On October 18, the Panel on the Nonprofit Sector, a national panel to improve accountability and ethical practice in charitable organizations that is comprised of 600 of the nation’s largest nonprofit organizations, released its Principles for Good Governance and Ethical Practice: A Guide for Charities and Foundations. The guide represents the first time that charities and foundations have come together to develop principles of ethical conduct, accountability and transparency that they aspire to and encourage all organizations to follow. The guide is a practical tool for charitable organizations to examine their operations and evaluate where they can improve.
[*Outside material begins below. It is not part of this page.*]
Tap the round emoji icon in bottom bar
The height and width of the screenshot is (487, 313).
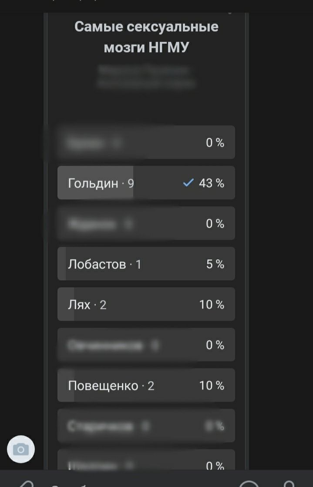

The 33 principles constitute voluntary standards which address legal issues, governance, financial oversight and fundraising and purport to guide nonprofits to higher standards of governance. The Principles for Good Governance and Ethical Practice are organized into four categories:
- Legal Compliance and Public Disclosure: responsibilities and practices, such as implementing conflict of interest and whistleblower policies, that will assist charitable organizations in complying with their legal obligations and providing information to the public.
- Effective Governance: policies and procedures a board of directors should implement to fulfill its oversight and governance responsibilities effectively.
- Strong Financial Oversight: policies and procedures an organization should follow to ensure wise stewardship of charitable resources.
- Responsible Fundraising: policies and procedures organizations that solicit funds from the public should follow to build donor support and confidence.
The principles are available on the Nonprofit panel website.
An example of the principles includes No. 10, which deals with the size of a board of directors. Under this principle, a board could establish its own size and structure to be reviewed periodically. Another example would be principle No. 20, which states that board members generally are expected to serve without compensation.
The Some of the principles may not be needed by organizations that already have relevant procedures in place. Further, all principles may not apply to the operations of an organization.